Now here's an article on Big Data and how we are to begin to understand the quasi-physics and quasi-biology of digital information increasing at the rate of 5 trillion bits a second, and how that understanding will produce, or require, a new set of laws of human behavior. Hari Seldon is referenced, naturally, but a more pertinent picture was in my 1989 story "In Blue," which posited a number of new analytic tools (coincidence magnitude calculation, the differential social calculus, act-field theory) with which wise social engineers could enter and be usefully influenced by the universal data stream. I didn't then own a computer and knew nothing about them, which of course does not inhibit the true prophet. The fact that my analytics were entirely imaginary is no drawback either, surely.
http://www.nytimes.com/2012/06/05/science/big-datas-parallel-universe-brings-fears-and-a-thrill.html?ref=science
Comments
Isn't the problem with the stock market these days that they think they have solved the problem of the human factor in trading only to find the human factor then takes a surprise right turn and runs off a cliff or was never behaving in the manner they assumed. As Asimov himself observed in Foundation and Empire an unpredictable yet significant individual can completely skew things.
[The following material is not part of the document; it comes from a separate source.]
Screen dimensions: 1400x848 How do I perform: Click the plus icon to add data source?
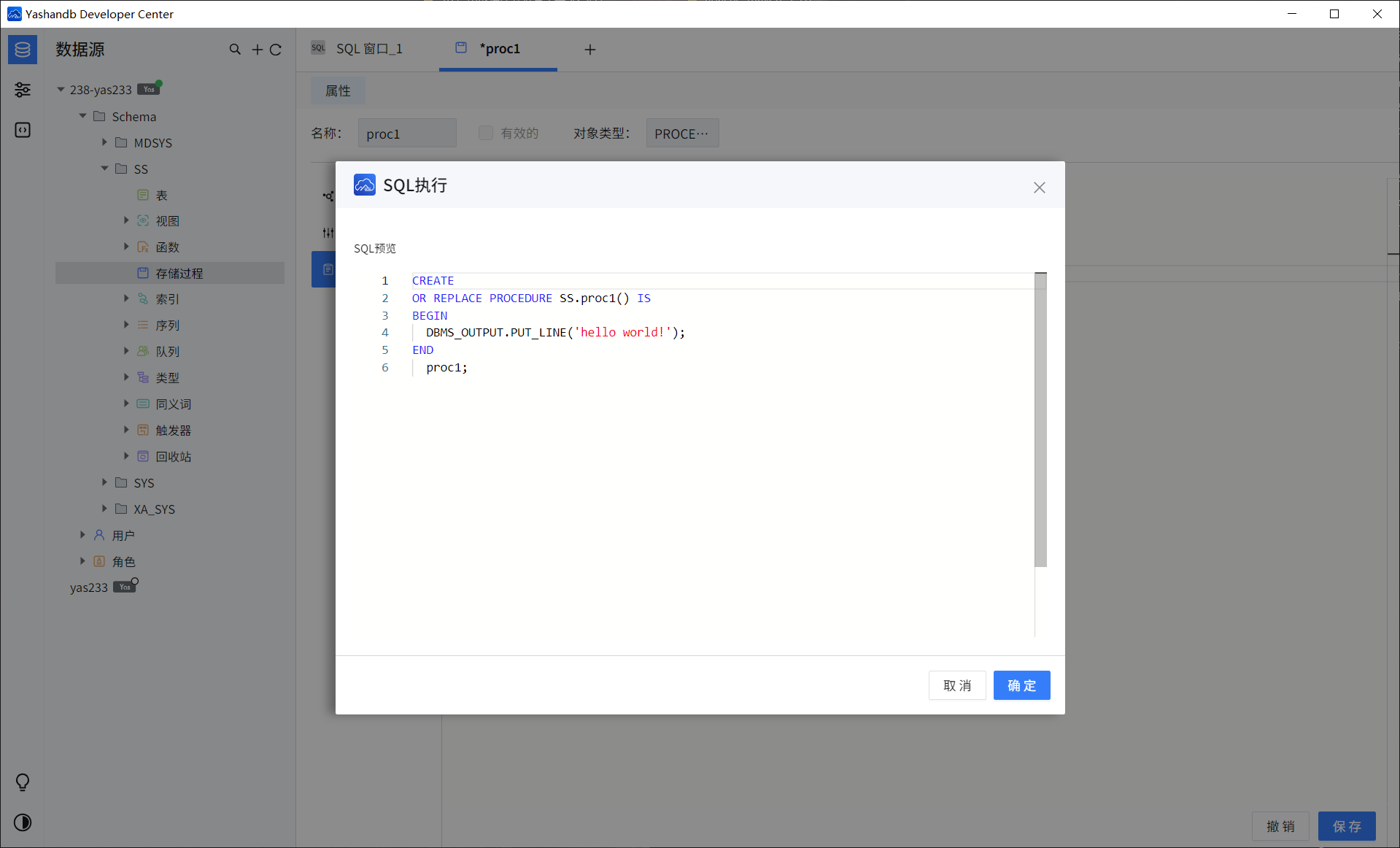[257, 50]
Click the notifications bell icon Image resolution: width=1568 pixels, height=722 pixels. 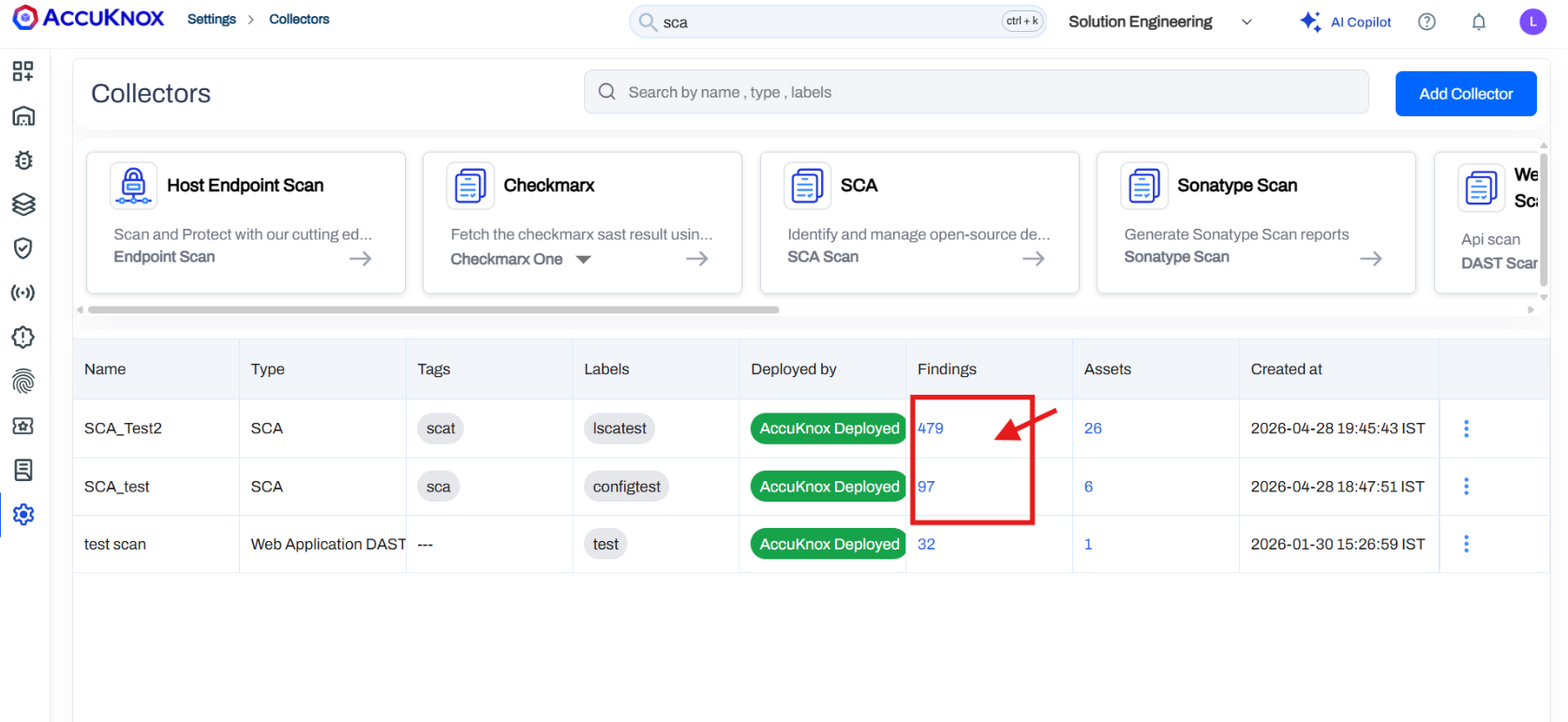click(1478, 22)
I bought a copy of "Otherwise" for Kindle and have been rereading "The Deep". Sadly, the text is marred by a large number of typos, or more likely 'scannos' -- it's hard to believe that any human being would mistype "the" as "me" and "die", among others. Distracting. Clearly, the Kindle "Otherwise" was never proofread by anyone who loved it. (And it's not just this one book; I see frequent dumb errors in most ebooks transcribed from older books.)
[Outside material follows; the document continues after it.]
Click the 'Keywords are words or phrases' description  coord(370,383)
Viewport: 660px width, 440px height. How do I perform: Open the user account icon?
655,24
It'd be nice if publishers could somehow put the source text for ebooks up in the cloud somehow, so readers who care can find and fix the errors. I don't know how it could be done without allowing everyone and his dog to download copyrighted works for free; nor do I think that you personally have the clout to make Amazon change their model. But maybe authors collectively can think of some ways to improve the quality control for ebook distribution of your works; I'm sure you must have the desire.
More signs of strained seams in the Matrix. What was to be perfect replication is not. Humans can know it but machines can't. Maybe better in future, or maybe we will (like medieval monks reading copied manuscripts) just learn to accept a certain level of inane errors and unintelligible tangle.